Loro hanno detto di essere stati molestati sessualmente nelle comunità in cui invece dovevano essere aiutati.  Il sacerdote che poi hanno denunciato, secondo indiscrezioni, adesso avrebbe ammesso qualcosa davanti alla commissione d’inchiesta  istituita dalla Curia vescovile di Perugia.  L’indiscrezione filtra nel giorno in cui l’arcivescovo, monsignor Gualtiero Bassetti, annuncia che la commissione gli ha consegnato tutti gli atti e che, a sua volta, lui  ha redatto una relazione portata all’attenzione della Congregazione del clero in Vaticano.

Il vescovo: faccenda chiusa «Per me la faccenda è chiusa» ha detto il presule a margine di una conferenza stampa per presentare il direttorio pastorale. Ma in che modo lo sia, non si saprà se non quando anche la Congregazione avrà espresso il suo parere. Secondo quanto specificato dal vescovo comunque il sacerdote è ancora tale. Per lui si prospettano più ipotesi:  l’assoluzione da ogni accusa, la sospensione temporanea che in alcuni casi prevede anche un  percorso di recupero per tornare ad essere sacerdote che possa somministrare i sacramenti e celebrare messa e la riduzione allo stato laicale.

Ascoltati in molti in commissione In commissione, istituita dopo che la storia era finita alla ribalta delle cronache nazionali con un servizio della trasmissione  ‘le Iene’, sono state sentite molte persone. Alcune delle quali arrivate a bussare in Curia anche spontaneamente. Per difendere il sacerdote o per riferire di episodi non edificanti. «Devo dare atto alla Commissione diocesana di indagine dell’ottimo ed esaustivo lavoro svolto – ha detto mons. Bassetti –. Sono stati ascoltati i responsabili di sei Case di accoglienza della Caritas, cinque in Umbria ed una in Kosovo, e tutti coloro che spontaneamente si sono presentati».

Ascoltato anche il sacerdote in commissione Ovviamente, prima di concludere il lavoro, la commissione ha ascoltato anche il sacerdote. E adesso la palla passa a Roma. E al vescovo che ha istituito la commissione diocesana e che ha spiegato come:  «fin dagli inizi della vicenda – ha detto il presule –, mi sono recato personalmente presso la Congregazione per il Clero per informarla circa le procedure che avevo adottato, lavorando in profonda sinergia con la stessa Congregazione anche se la competenza diretta è mia, ma trattandosi di un caso che coinvolge un po’ tutta la Regione ecclesiastica umbra, ne abbiamo parlato insieme noi vescovi ed opportunatamente coinvolto il Dicastero competente della Santa Sede».

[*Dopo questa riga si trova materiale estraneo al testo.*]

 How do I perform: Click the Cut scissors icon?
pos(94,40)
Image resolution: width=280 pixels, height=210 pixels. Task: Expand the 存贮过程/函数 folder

La chiesa non nasconde la verità «La relazione sulla documentazione raccolta – ha spiegato ancora mons. Bassetti – è ora nelle mani della Congregazione per il Clero e resto serenamente in attesa degli orientamenti che mi saranno suggeriti. La Chiesa – ha concluso il presule -, non ha nulla da nascondere, perché ritiene che il peccato più grave sia proprio quello di nascondere o contraddire la verità ». Quale che sia.

Serve esame di coscienza, anche del clero Rispondendo poi alla domanda di un giornalista che ha chiesto al vescovo come giudica questo ‘brutto’ momento per la chiesa in Umbria, colpita da tre storie poco edificanti, il presule ha detto: «Mi verrebbe da dire: Umbria mia dove stai andando? Credo che richieda un esame di coscienza da parte di tutti, clero compreso».